I have just read that Joel Fitzgibbon supports sending troops into Pakistan:What I found even more interesting and worth a ponder were all the comments posted. 100 at last look. But why all the shouting and crowing – Labor versus Liberal is all a bit old school isn’t it when both parties are significantly similar in their approaches to issues both domestically and internationally. Well, OK Labor has amended the mandatory detention legislation (but hasn’t got rid of it – although it was a Labor government that started the policy wasn’t it?). Whichever party is in don’t we simply expect them to help us make things better and if not that – make things better for us. And that ‘us’ can be your family or as far reaching as people on the other side of the world if it is possible. Who would say no to that. I was in Kabul in May this year and wound up in a conversation at a party with a Pakistani consular official who had quite a few thoughts on this very matter. He quoted a Pashtun proverb: ‘If you are worried for your country, look to your state.
If you are worried for your state, look to your village.

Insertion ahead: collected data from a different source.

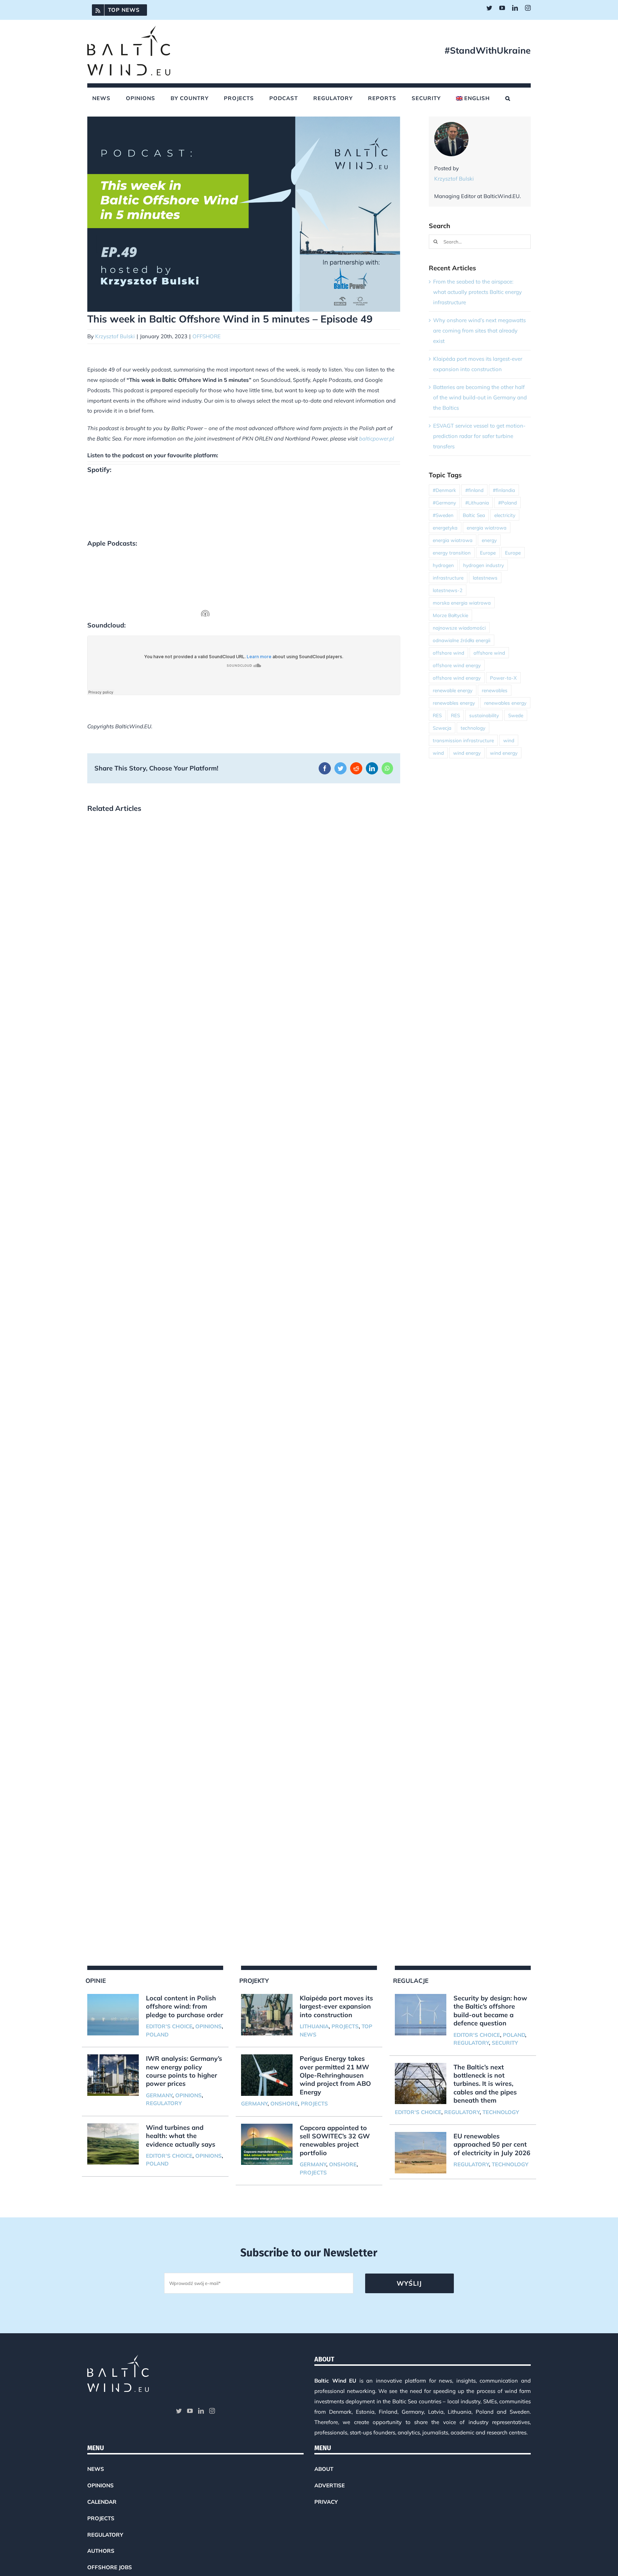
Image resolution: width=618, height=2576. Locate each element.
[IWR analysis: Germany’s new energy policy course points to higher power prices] (113, 2075)
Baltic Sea (474, 515)
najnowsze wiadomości (459, 628)
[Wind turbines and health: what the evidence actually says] (113, 2144)
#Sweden (443, 515)
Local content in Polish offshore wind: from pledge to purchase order (184, 2006)
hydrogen (443, 565)
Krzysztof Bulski (115, 336)
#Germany (444, 502)
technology (473, 728)
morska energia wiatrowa (462, 603)
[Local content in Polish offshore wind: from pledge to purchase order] (113, 2014)
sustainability (484, 715)
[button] (507, 98)
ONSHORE (284, 2103)
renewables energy (454, 703)
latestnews (485, 578)
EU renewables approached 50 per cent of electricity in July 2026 (491, 2144)
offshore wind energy (457, 665)
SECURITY (505, 2042)
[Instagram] (212, 2411)
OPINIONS (208, 2026)
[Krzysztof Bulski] (451, 126)
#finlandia (504, 490)
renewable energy (452, 690)
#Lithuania (477, 502)
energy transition (452, 553)
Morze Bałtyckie (450, 615)
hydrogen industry (483, 565)
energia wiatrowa (486, 527)
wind (508, 740)
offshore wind (448, 653)
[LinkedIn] (201, 2411)
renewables (494, 690)
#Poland (507, 502)
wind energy (467, 753)
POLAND (157, 2034)
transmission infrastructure (463, 740)
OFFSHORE (206, 336)
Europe (488, 553)
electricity (504, 515)
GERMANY (159, 2095)
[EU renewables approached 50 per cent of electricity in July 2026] (420, 2152)
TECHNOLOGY (500, 2112)
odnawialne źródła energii (461, 640)
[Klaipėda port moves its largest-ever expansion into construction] (267, 2014)
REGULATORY (164, 2103)
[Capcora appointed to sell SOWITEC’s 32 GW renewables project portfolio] (267, 2144)
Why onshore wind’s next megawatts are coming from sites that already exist (479, 330)
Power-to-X (503, 678)
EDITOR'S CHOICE (169, 2026)
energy (489, 540)
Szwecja (442, 728)
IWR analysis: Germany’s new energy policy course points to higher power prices (184, 2071)
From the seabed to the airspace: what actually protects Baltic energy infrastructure (477, 292)
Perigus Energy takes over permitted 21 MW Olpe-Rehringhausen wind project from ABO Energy (335, 2075)
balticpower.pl (376, 438)
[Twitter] (179, 2411)
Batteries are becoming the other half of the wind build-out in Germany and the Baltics (480, 397)
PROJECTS (345, 2026)
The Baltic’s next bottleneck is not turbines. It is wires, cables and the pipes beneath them (485, 2084)
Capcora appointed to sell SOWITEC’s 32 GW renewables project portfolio (335, 2140)
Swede (515, 715)
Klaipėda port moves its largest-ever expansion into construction (336, 2006)
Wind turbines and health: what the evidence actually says (180, 2135)
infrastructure (448, 578)
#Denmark (444, 490)
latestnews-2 (447, 590)
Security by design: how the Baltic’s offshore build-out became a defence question (490, 2010)
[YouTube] (190, 2411)
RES (437, 715)
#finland (474, 490)
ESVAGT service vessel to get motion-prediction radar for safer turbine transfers (479, 436)
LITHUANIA (314, 2026)
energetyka (445, 527)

If you are worried for your village, look to your family.
If you are worried for your family, look to yourself.’ He then went on to say that he was now worried for his village. His grandmother still lived in the village one hundred or so kilometres north of Peshawar and that an Afghan mullah has begun to preach violence and mayhem and moral fundamentalism including the seclusion of women from work. This man grew more distraught and animated as he described how his village had been peaceful for centuries and centuries. He then said: ‘There is a jungle fire coming my way and it will engulf you too.’ He was pointing at me and meant Australia. Now whether you believe this or not is not my point. Neither is whether you support troops going into Pakistan, Afghanistan or Iraq or not. My point is that this situation (and all others in this contemporary world) needs to be engaged with, thought about and not used simply to criticise one political party or the other. That is what has gone before. Now we need a different way forward. If we have learnt anything surely we must have learnt that. It doesn’t serve anyone to repeat mistakes or history. And here’s another story off the ABC news site about the fishing rights win in NT When I posted my comment on that story there were no other comments posted (there are now 12). Why not 100? Why is there not as much interest in this story? It is a first for Indigenous people in Australia and has taken 30 years of fighting to win. It is important to Australia and Australian law for a vast number of reasons. Is it because people don’t know any indigenous people? Because it happened in the NT so what do Syd-Melb care? Because it is boring Australian law and no one really understands what effects it has on our lives? Perhaps all the people who commented on Joel Fitzgibbon’s statement know Afghans, Pakistanis or Australian defence force personnel and they have an emotional and personal response to the thought that Australian troops may end up in Pakistan? Perhaps it is easier to grandstand about things external than think thoroughly about an issue. Or perhaps posts just aren’t the place for comment of this nature and is only good for posturing. I don’t know but it is worth a thought. Or perhaps they all need to be paying more attention to their villages? Just a thought.